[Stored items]

===============

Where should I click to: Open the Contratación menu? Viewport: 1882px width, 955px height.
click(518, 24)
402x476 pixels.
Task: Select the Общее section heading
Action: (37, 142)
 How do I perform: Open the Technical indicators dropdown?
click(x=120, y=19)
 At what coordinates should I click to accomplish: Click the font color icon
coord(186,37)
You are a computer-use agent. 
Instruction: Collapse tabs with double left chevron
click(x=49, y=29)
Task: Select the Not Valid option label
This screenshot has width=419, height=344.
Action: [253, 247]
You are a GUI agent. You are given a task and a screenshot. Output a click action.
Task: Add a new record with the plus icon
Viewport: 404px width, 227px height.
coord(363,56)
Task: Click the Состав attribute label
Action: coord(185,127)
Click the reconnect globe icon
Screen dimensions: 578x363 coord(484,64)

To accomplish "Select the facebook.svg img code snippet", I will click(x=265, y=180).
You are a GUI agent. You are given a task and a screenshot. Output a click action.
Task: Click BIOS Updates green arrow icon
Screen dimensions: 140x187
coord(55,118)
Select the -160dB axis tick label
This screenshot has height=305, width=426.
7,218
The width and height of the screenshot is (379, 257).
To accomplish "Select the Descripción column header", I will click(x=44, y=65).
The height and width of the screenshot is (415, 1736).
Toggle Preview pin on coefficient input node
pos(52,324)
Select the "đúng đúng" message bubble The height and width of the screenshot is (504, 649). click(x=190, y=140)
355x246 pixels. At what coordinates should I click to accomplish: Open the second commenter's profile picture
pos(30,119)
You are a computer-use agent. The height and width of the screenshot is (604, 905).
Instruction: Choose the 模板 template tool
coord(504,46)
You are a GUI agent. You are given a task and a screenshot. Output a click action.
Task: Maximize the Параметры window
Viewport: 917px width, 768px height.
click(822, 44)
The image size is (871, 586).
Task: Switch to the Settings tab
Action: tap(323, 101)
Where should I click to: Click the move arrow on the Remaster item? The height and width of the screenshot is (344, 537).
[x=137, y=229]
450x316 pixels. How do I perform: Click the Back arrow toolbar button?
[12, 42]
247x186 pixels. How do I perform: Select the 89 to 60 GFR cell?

===============

## WHAT THE TASK REQUIRES:
Starting from the records above, filter out all lines except those containing the word "will".

## YOUR SOLUTION:
To accomplish "Select the facebook.svg img code snippet", I will click(x=265, y=180).
To accomplish "Select the Descripción column header", I will click(x=44, y=65).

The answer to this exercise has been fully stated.